Could you copy the records word for word, from the line containing "Given: Click the notification bell icon" through the line containing "Looking at the screenshot, I should 1009,24.", with both of those lines included and the pictures left out?

Provided records:
# # # # #
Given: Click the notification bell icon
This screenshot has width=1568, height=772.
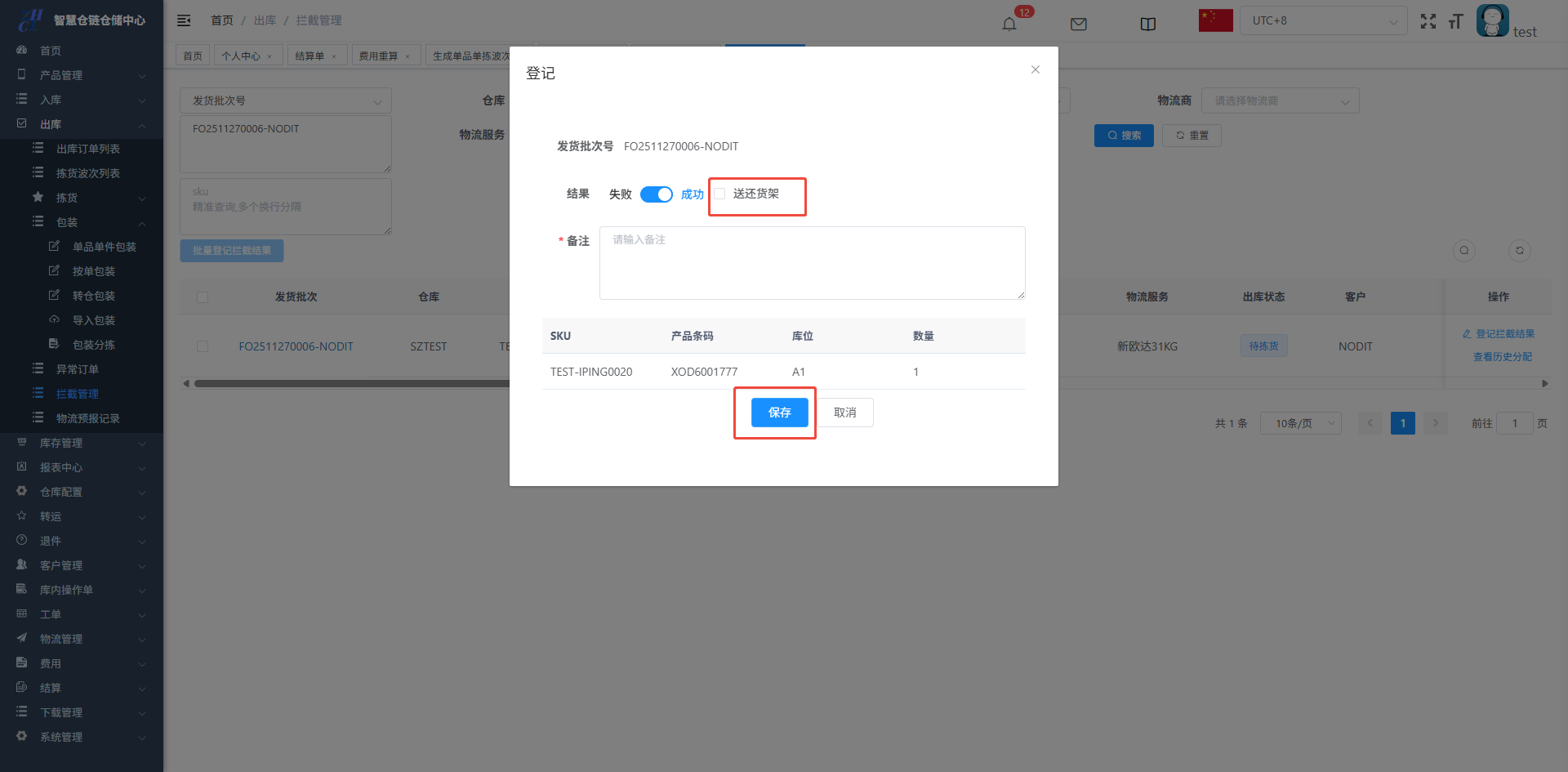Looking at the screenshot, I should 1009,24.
# # # # #
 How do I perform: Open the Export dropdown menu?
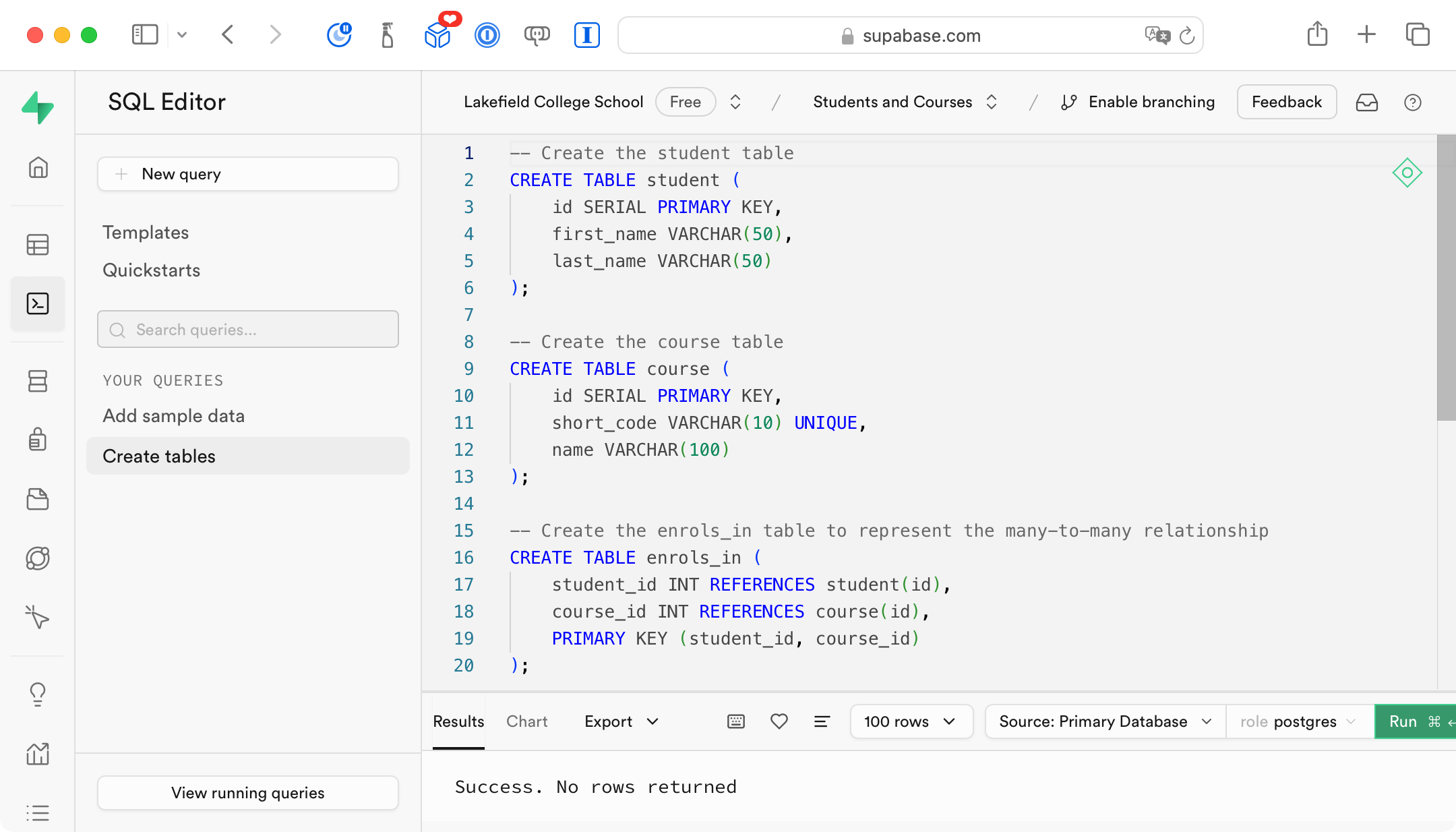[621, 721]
# # # # #
Reply:
Given: Click the notification bell icon
This screenshot has width=1568, height=772.
Looking at the screenshot, I should 1009,24.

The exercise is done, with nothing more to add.